On mind-set and culture, it is also unfortunate that business transformation leadership needs to possess multi-faceted skills not just in technical aspects, but the soft skills of gaining buy-in from the most senior level to the operational levels of the organizations. There is no textbook for this and the best way forward is therefore to continuously self-develop one’s business acumen and operational capabilities. Learning how to learn is key. Transformation leaders need to also possess the skill of identifying the strength and weaknesses of people and engineer the placement of right-fitting strengths into the new roles that transformation brings about. For this, there is no bed of roses. Fall out is inevitable along the way since people are primarily wired differently and not all would be able to adapt to the on-going changes.
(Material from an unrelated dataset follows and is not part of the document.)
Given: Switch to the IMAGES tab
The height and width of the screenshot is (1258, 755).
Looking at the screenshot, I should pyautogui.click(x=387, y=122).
When asked about best practices/industry trends/advice he would like to suggest to fellow technology leaders for their successful professional journeys, he said, to continuously upgrade and learn not just technical capabilities from the practitioner’s angle, and to continue to sharpen one’s business acumen and soft skills via practices whenever there is an opportunity to learn via new responsibilities and new roles. To be able to see one’s responsibility not just from a “job” view, but a “business” perspective is the key. It is important to understand that scoring internal efficiency and cost-saving KPIs managing multi-million-dollar projects is not comparable to developing new businesses securing its first thousand-dollar order from the market. The latter calls for a much broader, multi-faceted techno business mind-set and soft skills that goes beyond just operational management
He highlighted today’s world is becoming unprecedentedly much smaller due to advancements in technologies and connectivity. It is quite impossible to find something that one is working on and no one else is. It is therefore important to have an evolving and innovative mind-set, constantly in search of disruptive paradigm to create new blue oceans, continue to cannibalize one’s propositions before someone else would do it upon us. It would be too late when a business asks, “Who moves my cheese?” It is always about the relentless and unceasing search for outside-the-box paradigms to achieve sustainable business propositions in today’s dynamic and constantly disrupted business landscape. Again, there is no text-book for such skill and mind-set. We can’t Google to learn cycling. We just need to constantly feel it, practice it, and acquire the acumen first-hand.
Disclaimer: The information and opinions expressed in this interview are solely those of the interviewee and not necessarily those of BH Global Corporation Ltd nor Athena Dynamics Pte Ltd. Neither BH Global Corporation Ltd, Athena Dynamics Pte Ltd nor the interviewee guarantees the accuracy or reliability of the information provided herein.